I got off at Belmont to get the northbound Ravenswood. As I got off, I heard McMann say, "Merry Christmas, man!" "You, too." I moved toward his window and we shook hands. "How'd you get Christmas Eve?"
"Long story." The train moved out, and as it did, I caught a glimpse of the young couple through the window. They were on my side of the train. She looked very weary.
"You going north?" I heard the conductor of the Ravenswood train, stopped at the other platform.
"Hurry on over. We're leaving in a minute". I ran to the stairs and across the overpass.
"Going to see family?" the conductor asked.
"Yes, and to church later, back up that way," I answered, pointing back up north.
The Ravenswood train rumbled over points, squealed around turns, and crossed a lighted Clark Street, and thence on its journey through its neighbourhoods, turning to go north along Ravenswood Avenue, parallel with the Chicago and Northwestern tracks. Everything was dark but the cross streets. As a rider of the North-South line, I found the Ravenswood's many turns disconcerting. On this dark night, this Christmas Eve, I thought them so as well, but I found that the two people I'd got on the train with at Morse intruding into my usual thoughts, and into my thoughts about the family dinner I was on the way to.
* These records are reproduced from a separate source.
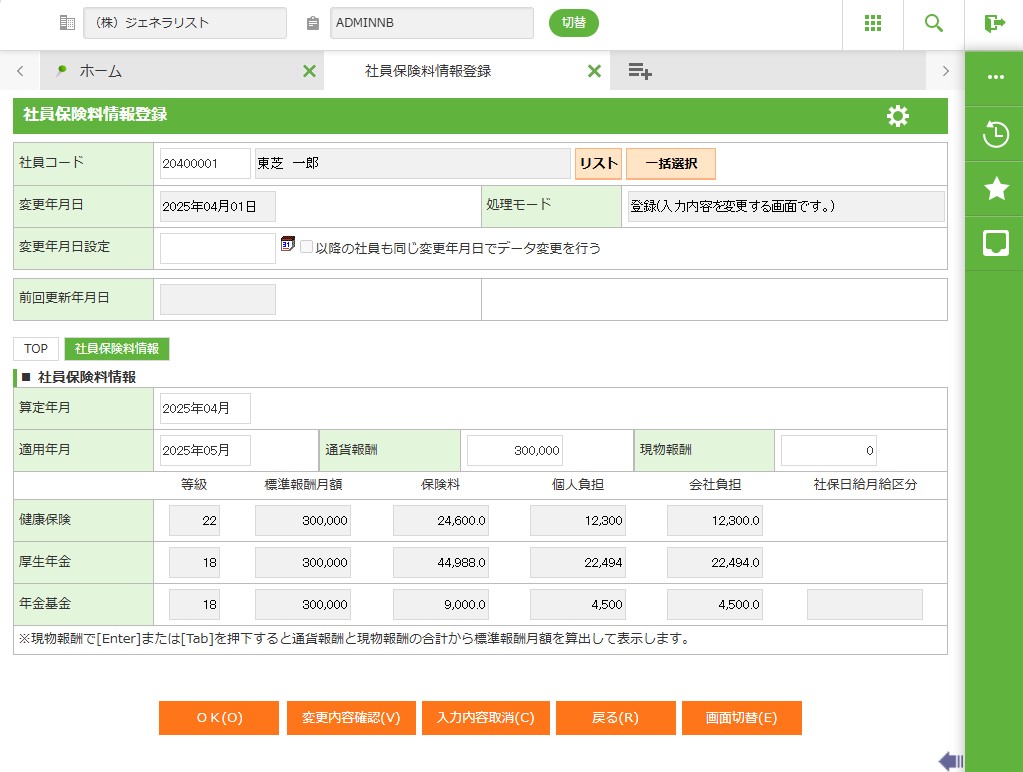Image resolution: width=1023 pixels, height=772 pixels.
Task: Collapse side panel with bottom-right arrow
Action: (950, 761)
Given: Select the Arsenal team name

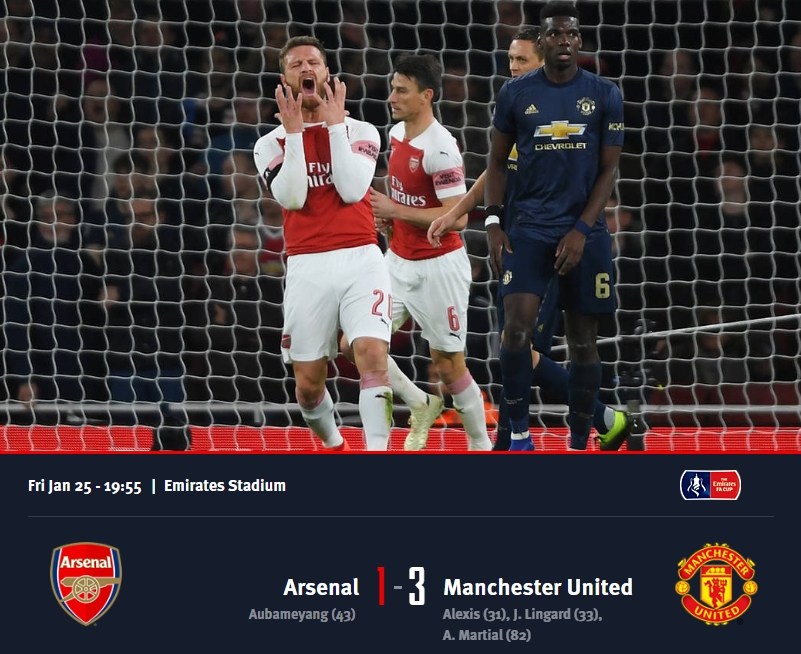Looking at the screenshot, I should [321, 587].
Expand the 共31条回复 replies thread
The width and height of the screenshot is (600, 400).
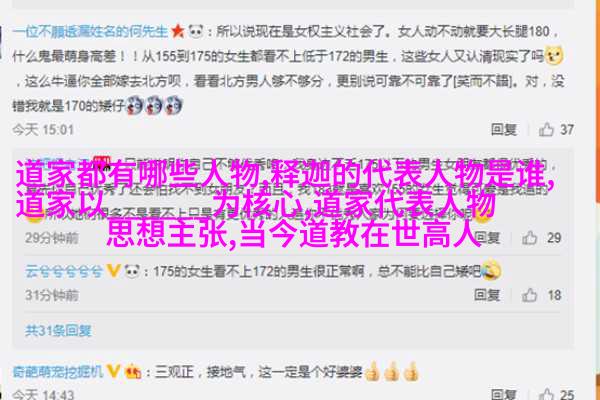click(58, 330)
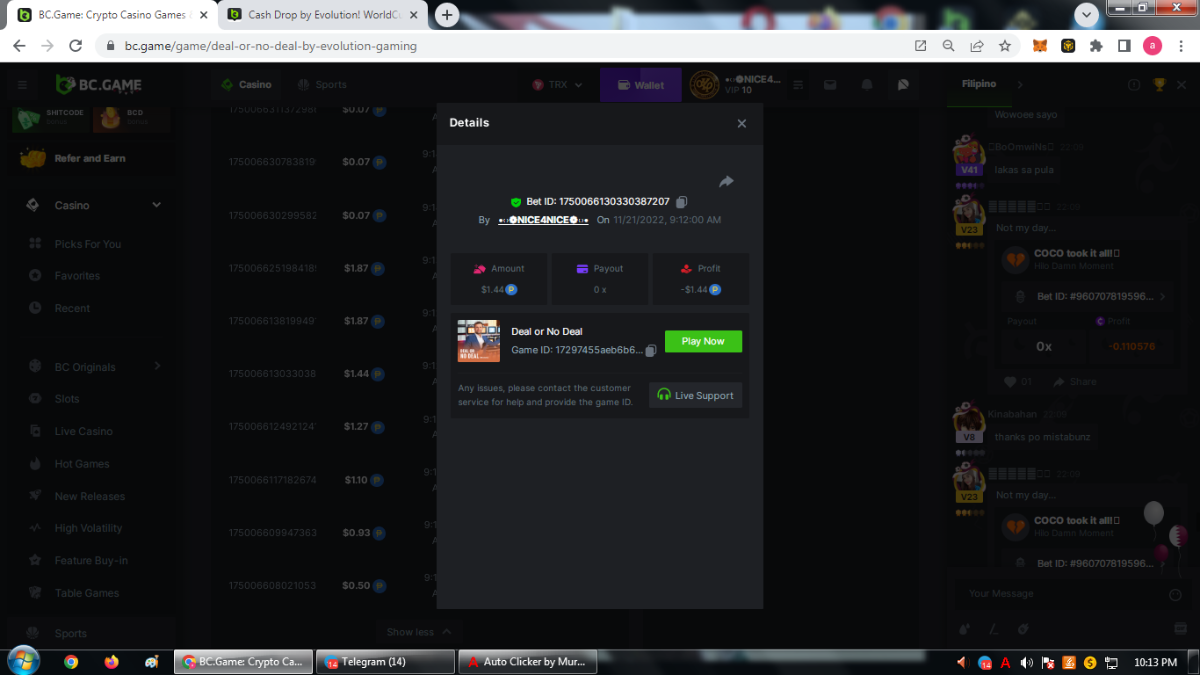Open Live Support chat
Image resolution: width=1200 pixels, height=675 pixels.
pyautogui.click(x=695, y=395)
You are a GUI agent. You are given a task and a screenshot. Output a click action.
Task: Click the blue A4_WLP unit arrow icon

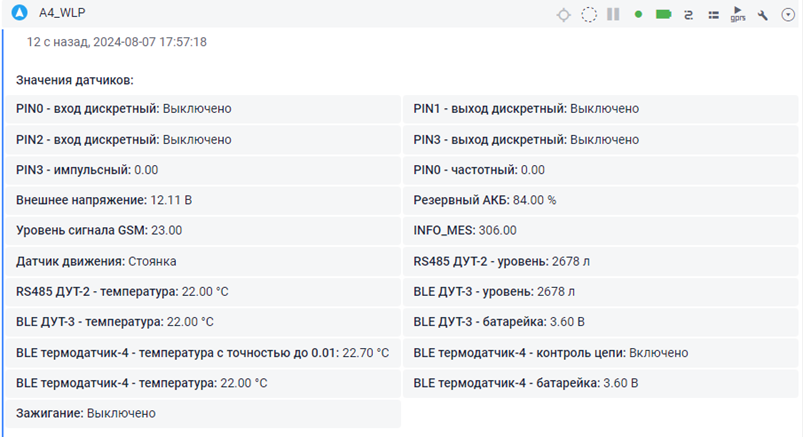[x=18, y=15]
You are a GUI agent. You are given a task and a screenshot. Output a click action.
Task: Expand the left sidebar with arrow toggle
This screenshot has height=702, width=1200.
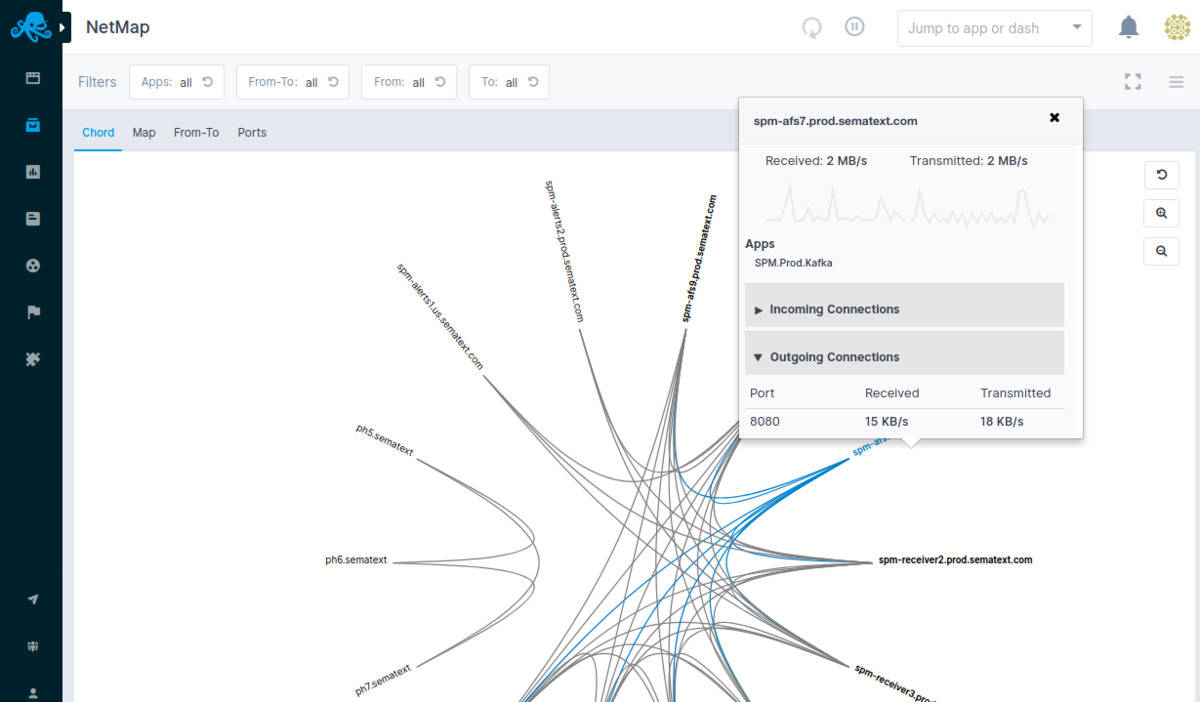click(x=62, y=27)
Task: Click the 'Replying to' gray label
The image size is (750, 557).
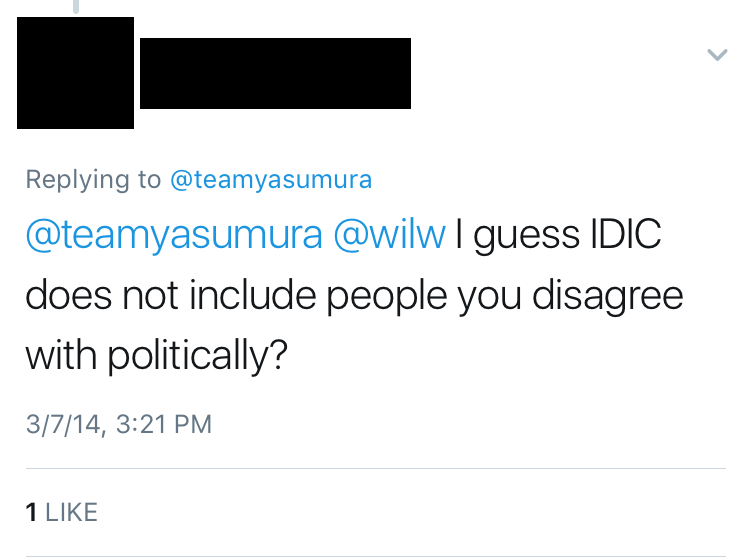Action: tap(93, 180)
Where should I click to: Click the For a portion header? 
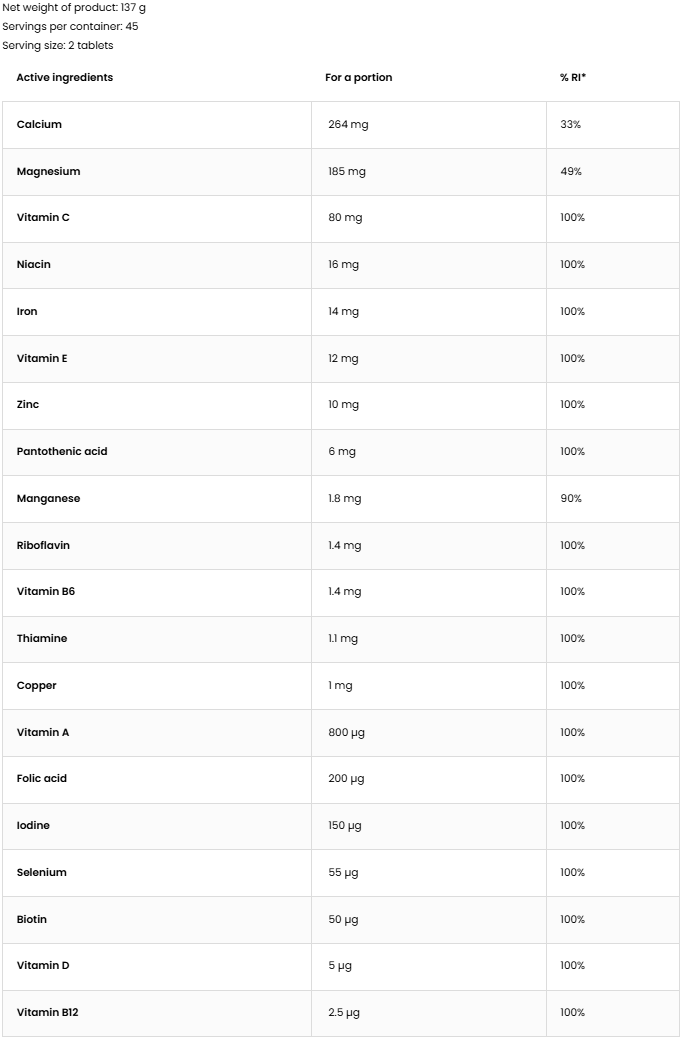coord(359,78)
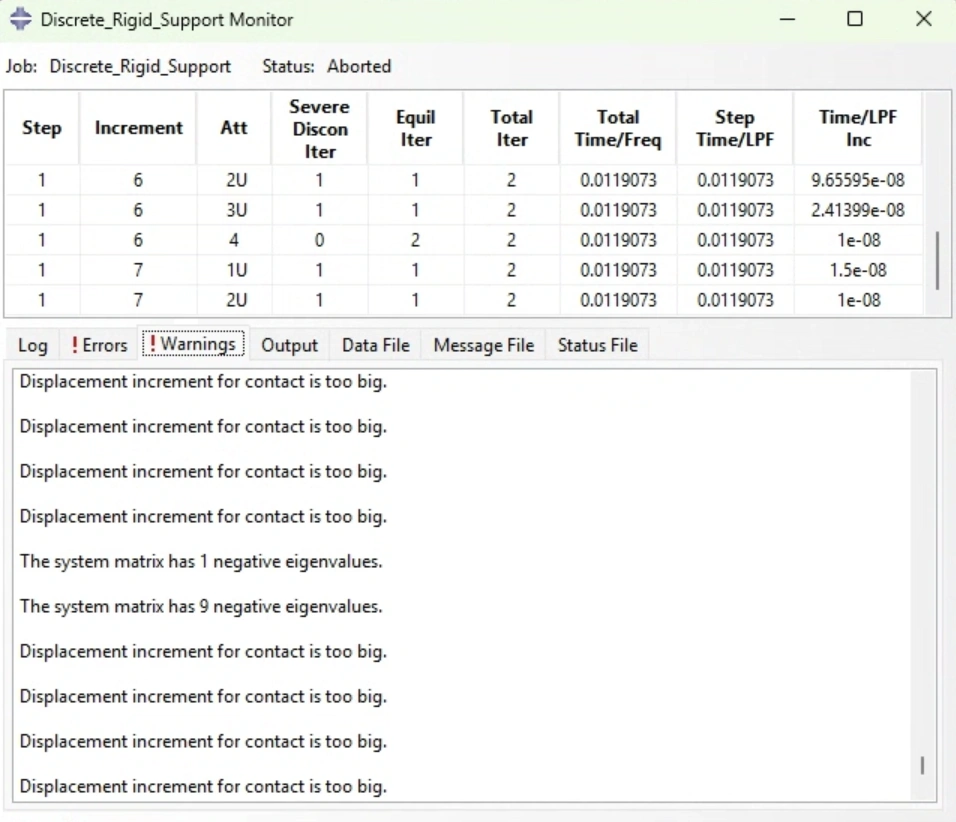Click the warnings list scrollbar thumb
The height and width of the screenshot is (822, 956).
(922, 765)
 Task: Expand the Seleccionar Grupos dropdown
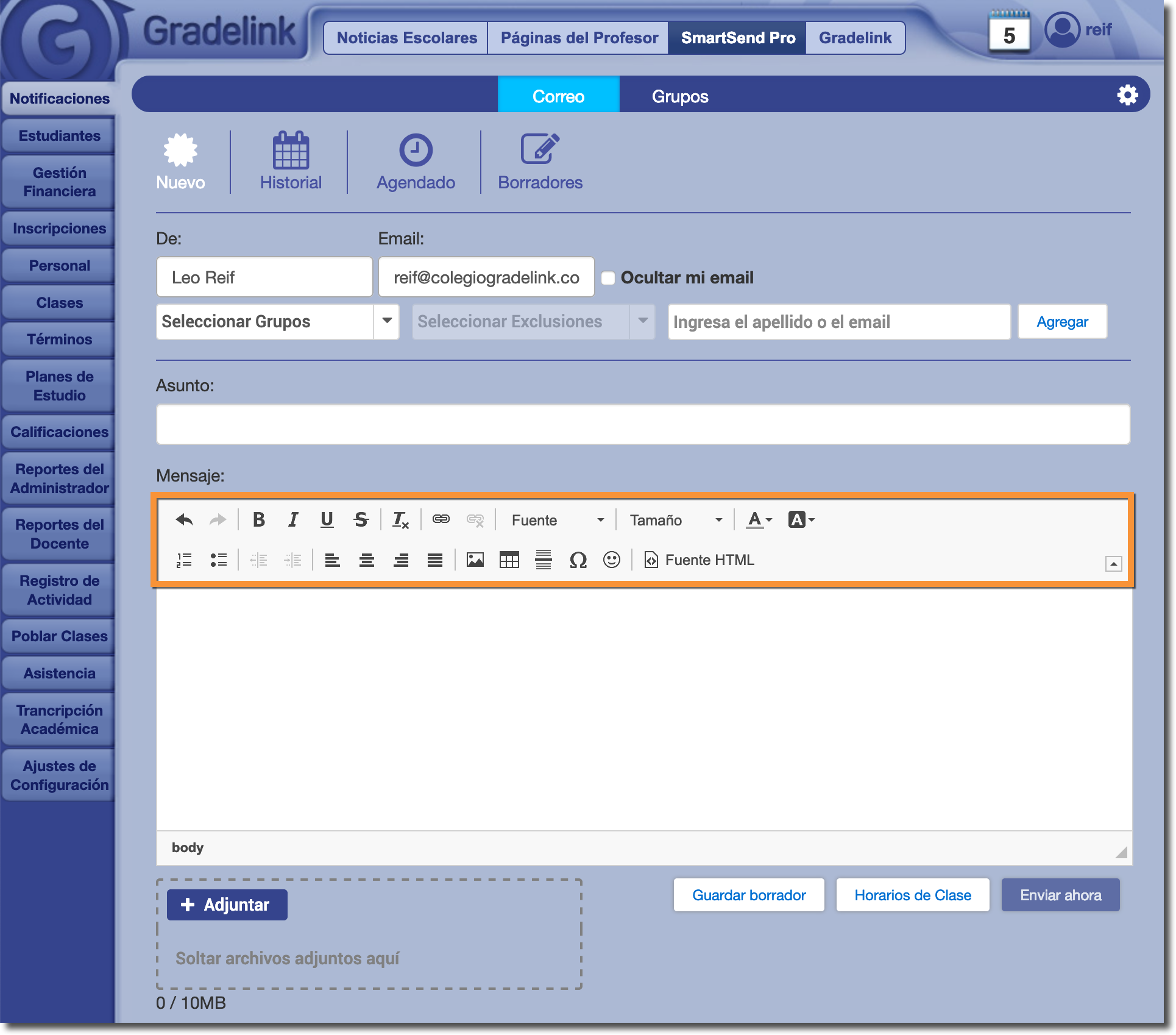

"Merry Christmas!" I said to the conductor as I left.
"Same to you. Get in and keep warm!"
The large apartment was warm and bright, and I was glad to be getting inside and getting my topcoat off.
"Drink?" said Alec in his Home Counties English.
"Yes. A nice whiskey on a cold night."
"Warm you right up."
The time was convivial, as ever. As is the case at these events, people gathered in a large room at first, and then drifted into other places. On my way to see about another drink, I found myself looking out at the night. I was surprised by a voice next to me.
"What d'you see out there?"
"Nothing, really...I was just thinking about something that happened earlier tonight on the "L" while I was on the way over here."
"What was that?"
I told him the story.
"A pregnant woman and a man out on Christmas Eve..."
Following his thoughts, I said, "That's what I was thinking, and that's what I've been thinking all evening."
"Certainly something appropriate about it"
"Yeah..." I looked into the night some more, watching the snow flakes drift down silently. "Yeah, but women are pregnant all over town and all over the world-on any night."
"Still, Christmas Eve..."
"Yeah, you're right." He walked off to join the party; I stayed looking out the window for a few more minutes, and then went back, myself.
Dinner was served, and afterward, we returned to the front room for an after dinner drink. After a few more minutes, I got up, looking at my watch, saying that I had best get going to church. Goodbyes and final holiday greetings, and I was down the stairs and into the night again, as happy to find myself in the cold night air as I was to find myself in the warmth of the large apartment I'd just left.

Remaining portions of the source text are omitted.